# Problem details
Nothing but the lines from the one containing "Given: Click the Get status button" through the end of the entries below should appear in your answer, transcribed exactly; please drop the pictures.
--- Recorded data ---
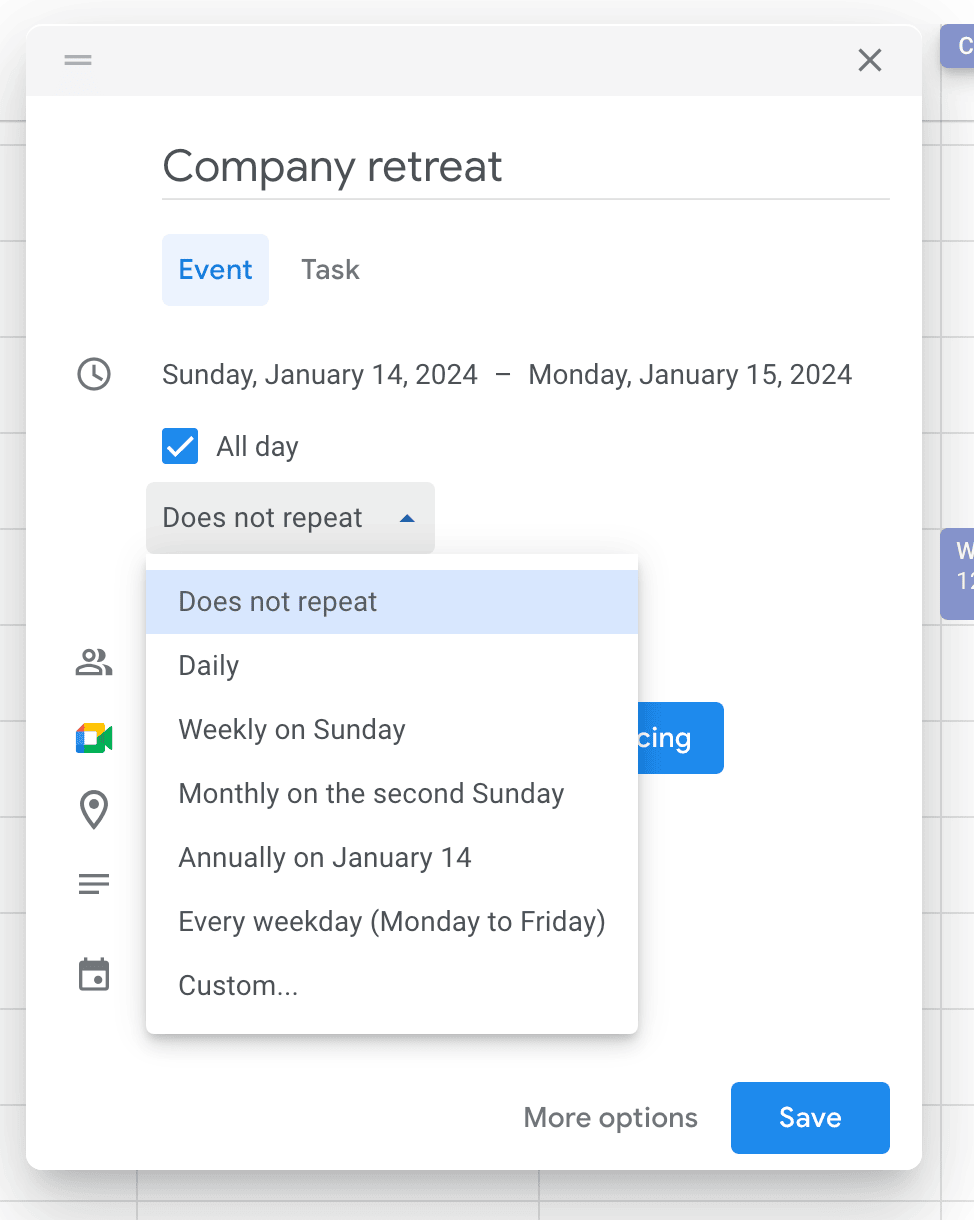Select Annually on January 14
The width and height of the screenshot is (974, 1220).
point(325,858)
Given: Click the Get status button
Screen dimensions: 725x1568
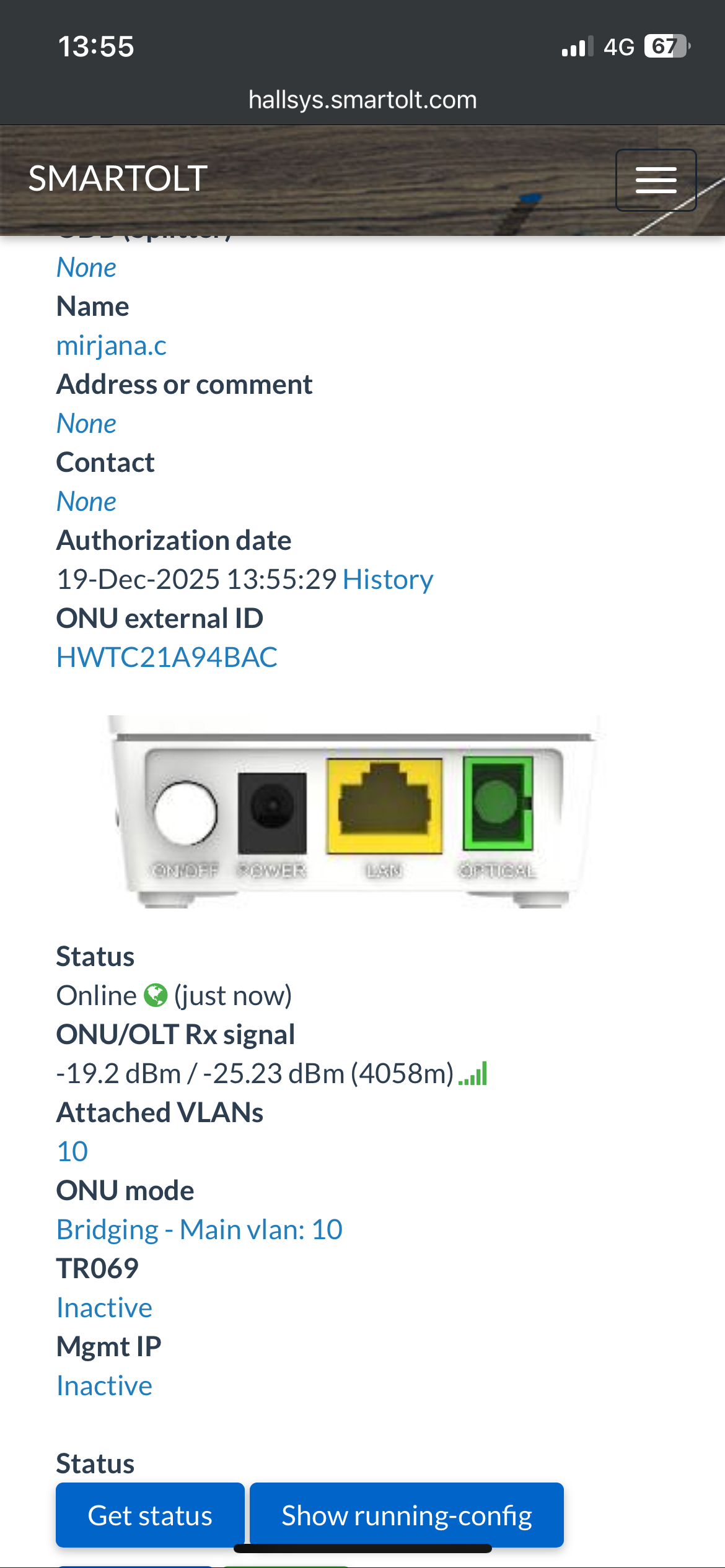Looking at the screenshot, I should click(150, 1515).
---
# Written reply
Given: Click the Get status button
Screen dimensions: 725x1568
Looking at the screenshot, I should click(150, 1515).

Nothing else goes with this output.